# Problem to work on
Rename "GUI agent" to "interface agent" in the records, starting at the line that contains "You are a GUI" and ending at the end of the records, and write those lines out again with nothing else changed. Leave the pictures out of your answer.

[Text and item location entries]

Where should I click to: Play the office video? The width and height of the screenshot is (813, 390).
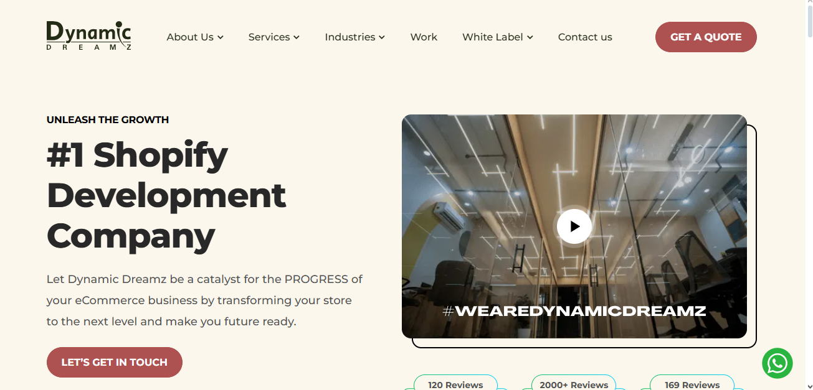574,226
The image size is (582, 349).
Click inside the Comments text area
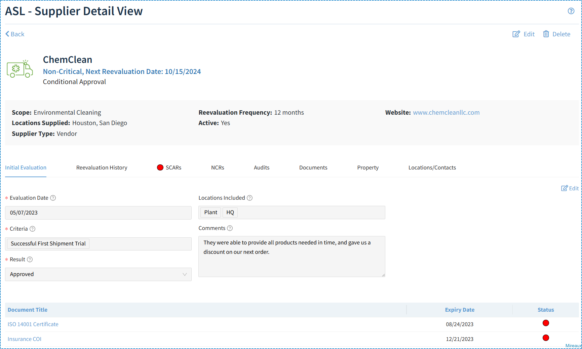point(291,256)
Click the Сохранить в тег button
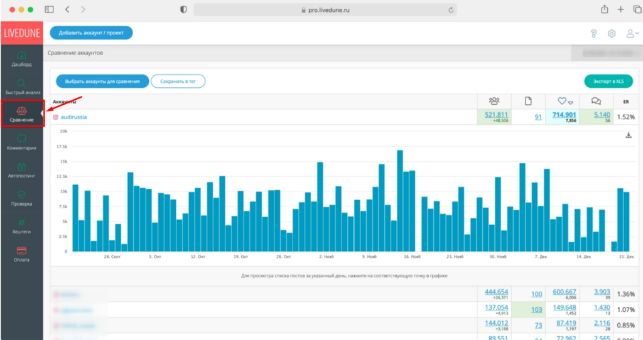643x340 pixels. tap(178, 81)
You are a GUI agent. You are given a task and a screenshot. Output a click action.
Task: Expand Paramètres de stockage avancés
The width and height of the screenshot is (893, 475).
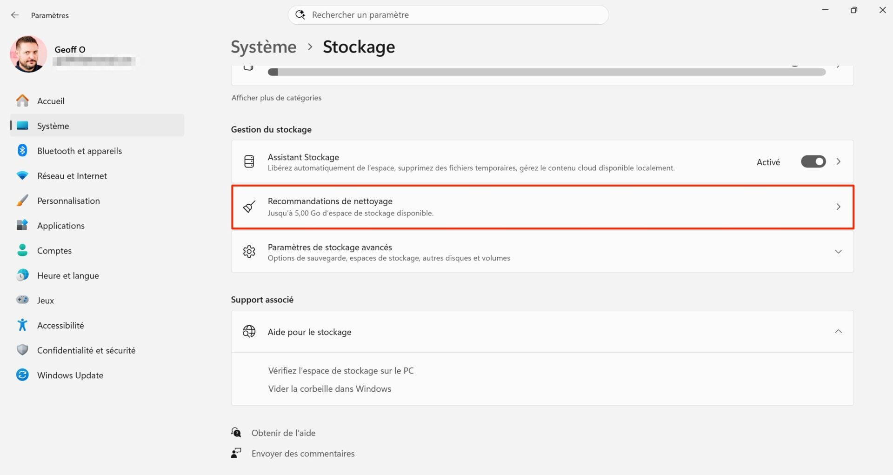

# Response to this task
You are a interface agent. You are given a task and a screenshot. Output a click action.
Task: Expand Paramètres de stockage avancés
The width and height of the screenshot is (893, 475).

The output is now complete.